Lisanby To Display African Dress
The exhibition seminar opens later this month at the Lisanby Museum, formerly the Skyline Museum, located on the lower level of the Festival Conference and Student Center. It will focus on “Dress and Identity In Africa.”
In The Classroom
Adesanya designed the lecture component of the class to expose students to different aspects of dress and the significance of clothing in African cultures, as diverse as the continent itself.
“[The course] focused on taking a broad look at the four compass points on the continent,” explained Adesanya. For example, inhabitants of northern Africa dress differently than those of the southern portion — influenced by both the Arabian and European peninsulas.
She combined grants from various programs at JMU with resources gleaned from collectors. “[Our] resources are textiles and religious objects; I sought donations from people with African collections,” she said.
Using these tools, Adesanya showed her students how clothing, particularly changes in styles, reflects shifting influences upon the cultures.
“We looked at how dress encouraged cross-cultural interaction … how mercantilism, that is global trade, encouraged change in dress,” she said.
As one example, the class analyzed the shift in gele, hair adornments characteristic of the Yoruba women of Nigeria. These transitioned from simple cotton cloths to blended fabrics, reflecting the influence European and Asian imports into Africa.
Each student was asked to style their own gele. “The class allowed each individual to dictate how each [gele] should be. They named them, and wrote responses on how they were. We called it ‘Sculpting Spectacular Hair,’ ” Adesanya explained.
Exercises such as this prepared the students for their biggest assignment, and set the stage for the upcoming exhibit.
Pattern To Page
Though there was a group essay, the curriculum mostly prepared students to take part in the program hosted at the Lisanby.
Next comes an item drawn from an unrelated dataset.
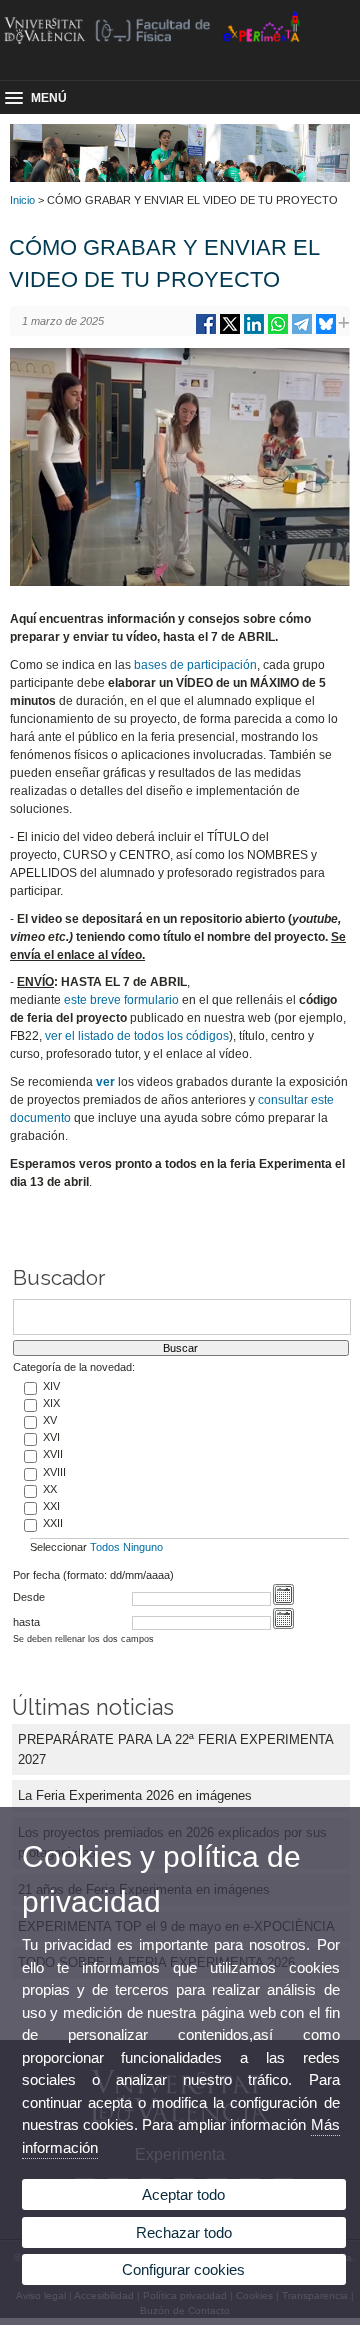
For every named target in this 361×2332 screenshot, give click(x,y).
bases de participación (195, 665)
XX (50, 1489)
“Students were able to select cultures from each region … some [components of dress] are well-known, like Kente cloth or Adinkra cloth, that are encountered in Western spaces,” Adesanya said.
But some students took roads less traveled, she said, seeking out cultures with which they were largely unfamiliar.
Megan Aguilar, a 23-year-old graduate student studying art education, was one such student. She opted for the southern tip of the continent, focusing on adornments of the Zulu and Xhosa cultures of South Africa.
“I mostly investigated their beadwork, and how [the beads] represent different gender roles,” she explained, saying most of this work is completed by women. “Whoever makes them, that reinforces roles in society.”
Aguilar focused on Xhosa religious ceremonies and initiation processes, and the role bead work plays in Xhosa courtship rituals — her classmates selected other cultures throughout the continent, to ensure each compass point gets represented.
“Everyone’s putting together their own part of the continent using different mannequins and artifacts,” she explained.
Space To Display
Luckily for Adesanya and her group, JMU has a space to accommodate a class such as this: the Lisanby Museum. Renamed last year for alumna Gladys Lisanby, the museum typically houses exhibits drawn from the Madison Collection, according to Dr. Kate Stevens, director of the Madison Art Collection.
“The Madison Art Collection is a permanent art and cultural collection. We have [items] from ancient Egypt, all parts of modern Africa. We have a Russian icon collection, Greek pottery, really, a broad range of things,” she continued.
Stevens also oversees the Prism Gallery and the Prism International Gallery — both spaces are also part of the Madison Art Collection and host exhibits throughout the year.
Hosting the exhibition seminar by Adesanya fit right into the mission of the Lisanby Museum. And it seems the display will fit perfectly with the space, according to both Aguilar and Adesanya.
“We’re hoping the overall layout will be reflective of the geography of Africa. The exhibit space coincides with the shape of the continent,” said Aguilar.
So, it seems the exhibit itself will be out of the ordinary — as was the class that inspired it.
“This class is different from just writing a paper. It’s technology and live stories,” Adesanya said.
“A lot of times, you go to class and write a paper and it’s over. It’s nice to see [our hard work] be an actual thing,” said Aguilar.